February saw the 11th annual Safer Internet Day. Activities were held across the UK and reached millions. We are of course, looking forward to the event again in 2015. February also saw the fleeting internet craze, Nek-Nominate. This saw many young people taking sometimes fatal risks in order to go one better than their predecessors in this online phenomenon.

In March, a new NSPCC report found that 28% of children aged 11-16 with a profile on a social networking site have experienced something upsetting on it in the last year. In other news, teachers too were once again recognised by unions as needing ‘rules’ for social media usage. However, the positive side of social media was also recognised when the ‘no make-up selfie’ campaign raised millions for charity.

At the beginning of April, Ofsted released their latest inspecting e-safety briefing document containing suggestions for good and outstanding practice in this area. This report was to be later removed from the public domain, although the requirement for a robust e-safety provision in schools was still very much on the Ofsted agenda.
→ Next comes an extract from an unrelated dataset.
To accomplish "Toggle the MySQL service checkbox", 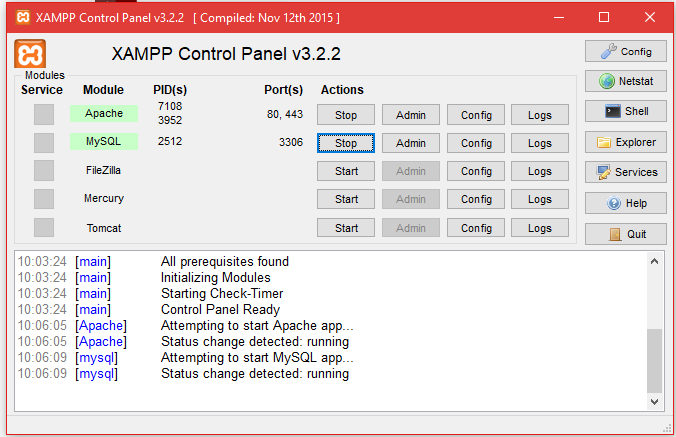I will (44, 143).
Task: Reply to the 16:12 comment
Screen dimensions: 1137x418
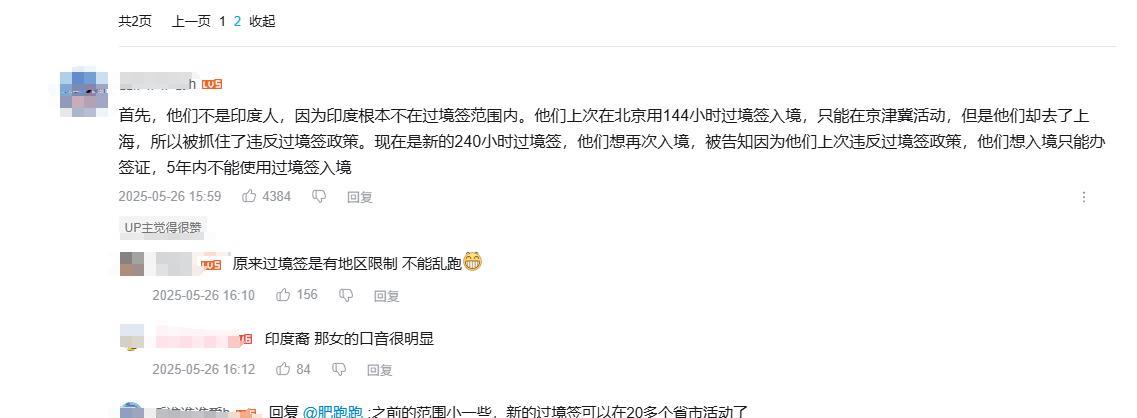Action: pos(379,370)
May saw the emergence of ‘Creepshots’, websites that operate like social networking media sites where members are encouraged to post photos that have been taken possibly without consent or knowledge of the person in them. May was also the month when the European Union set a major precedent over what is now referred to as the "right to be forgotten".

Slenderman made an appearance in June, the disturbing Internet creation that is being blamed for a series of near fatal stabbings. In other news in June, Facebook announced plans for a platform for children under 13 to have social networking profile. A report from AGV found that almost 80% of parents blame the Internet for forcing the 'Facts of Life' conversation. It was also suggested that contrary to popular opinion, children's unorthodox spelling and grammar while texting does not stop them learning the rules of formal English.
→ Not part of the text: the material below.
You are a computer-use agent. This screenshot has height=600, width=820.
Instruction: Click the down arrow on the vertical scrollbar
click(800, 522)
July saw the launch of Friendly WiFi. Friendly WiFi is the world’s first accreditation scheme designed to verify whether a business’ public Wi-Fi service meets a minimum level of filtering to block out access to pornographic and child abuse websites. This brand new service aims to protect young people when they access the Internet using Wi-Fi hotspots in cafes, restaurants etc.

In August, a study by Oxford University saw the positive side of gaming, suggesting that playing video games for a short period each day could have a small but positive impact on child development. Also in August, Ofcom announced figures which suggested that six-year-olds understand digital technology better than adults.

In September, The Telegraph reported that parents feel more confident talking to their children about notoriously tricky topics like the birds and the bees, puberty and race than they do about how to use the internet safely – and some plan to avoid it, despite admitting its importance. In related news, parents were encouraged to pay more attention to the apps their children download after new research found that nearly a third do not monitor the downloads their children make to their smartphones.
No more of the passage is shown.